You can train a draftee to be a cook, chip paint, or stand a deck watch all day. Those are not the skill areas we're lacking in. We don't need more BMs, CSs, or HMs, as reflected by those rates' legendarily paltry advancement rates. We do have programs for foreign nationals to gain citizenship, but the problem is that they're foreign nationals that can't get security clearances.
We need cryptologists, Aegis techs, EW techs, electronics techs, cyber warfare techs. Even with the best, most highly motivated high school graduates, those training schools and qualification pipelines take years and still have a high washout rate. Officers with fancy college degrees don't necessarily make it through. We talk a lot about nuke power school, but there's plenty of non-nuke schools that would give anyone a very hard time. And just like we have issues retaining nukes, we have just as much of a problem retaining those highly technical non-nuke ratings.

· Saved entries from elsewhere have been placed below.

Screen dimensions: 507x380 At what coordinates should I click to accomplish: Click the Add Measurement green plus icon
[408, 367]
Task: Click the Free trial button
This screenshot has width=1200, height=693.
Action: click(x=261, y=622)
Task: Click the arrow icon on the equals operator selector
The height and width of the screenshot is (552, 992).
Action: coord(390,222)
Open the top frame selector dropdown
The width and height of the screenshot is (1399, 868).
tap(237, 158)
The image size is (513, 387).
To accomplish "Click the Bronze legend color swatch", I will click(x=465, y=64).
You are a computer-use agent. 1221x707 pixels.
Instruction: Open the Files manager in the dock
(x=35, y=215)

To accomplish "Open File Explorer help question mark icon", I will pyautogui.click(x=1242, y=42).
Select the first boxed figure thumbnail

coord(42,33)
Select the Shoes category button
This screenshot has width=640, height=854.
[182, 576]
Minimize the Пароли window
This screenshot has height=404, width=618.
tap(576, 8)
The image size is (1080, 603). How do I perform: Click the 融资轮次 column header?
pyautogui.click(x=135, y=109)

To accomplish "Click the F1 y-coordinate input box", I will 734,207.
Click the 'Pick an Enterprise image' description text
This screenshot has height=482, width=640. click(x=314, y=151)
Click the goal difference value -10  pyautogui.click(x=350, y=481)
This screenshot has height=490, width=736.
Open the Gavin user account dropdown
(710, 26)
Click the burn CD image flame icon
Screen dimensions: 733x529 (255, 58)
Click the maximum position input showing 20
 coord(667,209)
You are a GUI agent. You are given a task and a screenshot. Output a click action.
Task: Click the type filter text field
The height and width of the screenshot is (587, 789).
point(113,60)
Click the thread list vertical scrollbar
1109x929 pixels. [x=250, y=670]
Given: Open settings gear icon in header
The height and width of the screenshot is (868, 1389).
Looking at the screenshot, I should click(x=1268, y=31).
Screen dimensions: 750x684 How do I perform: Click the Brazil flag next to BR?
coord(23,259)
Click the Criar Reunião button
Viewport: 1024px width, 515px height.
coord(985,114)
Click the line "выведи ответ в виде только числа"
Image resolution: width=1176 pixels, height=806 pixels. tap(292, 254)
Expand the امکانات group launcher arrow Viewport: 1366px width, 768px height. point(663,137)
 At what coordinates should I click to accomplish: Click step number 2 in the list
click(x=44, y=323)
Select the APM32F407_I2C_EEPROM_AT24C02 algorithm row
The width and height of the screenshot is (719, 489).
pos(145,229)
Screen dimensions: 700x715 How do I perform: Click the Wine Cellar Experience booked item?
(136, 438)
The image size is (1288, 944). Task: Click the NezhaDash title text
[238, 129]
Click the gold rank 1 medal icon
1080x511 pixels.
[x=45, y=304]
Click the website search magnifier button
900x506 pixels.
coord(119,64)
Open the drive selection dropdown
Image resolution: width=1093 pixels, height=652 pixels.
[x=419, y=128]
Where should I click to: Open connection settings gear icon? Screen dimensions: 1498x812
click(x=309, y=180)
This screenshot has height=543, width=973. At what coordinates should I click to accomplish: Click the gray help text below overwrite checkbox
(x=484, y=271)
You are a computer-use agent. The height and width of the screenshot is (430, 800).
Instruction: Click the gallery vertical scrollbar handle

You can't draft someone off the street, give them six months of training, push them through school without rigid academic standards, put them in front of a signal processor, and expect that to go well. The problem is not just the number of bodies, and recruiters that cut corners with things like medical and background investigations are just wasting everyone's time...there are sailors that don't even make it to their first fleet command once the issue is caught.
If you want me to provide a solution, sure: 355-ship Navy is a pipe dream. The goal end strength is unachievable unless someone starts paying E5s as much as O1s. Build capacity and capability by means other than sheer numbers.
There is manpower and resource cost associated with taking in manpower, draftee or not. If we don't do it carefully and deliberately, we are wasting everyone's time. Recruiters can push high school kids off their desks, but if they're not meeting the Fleet's needs, they're just pushing a problem to someone at boot camp, or 'A' school, or a ship/squadron somewhere. And that is much, much worse.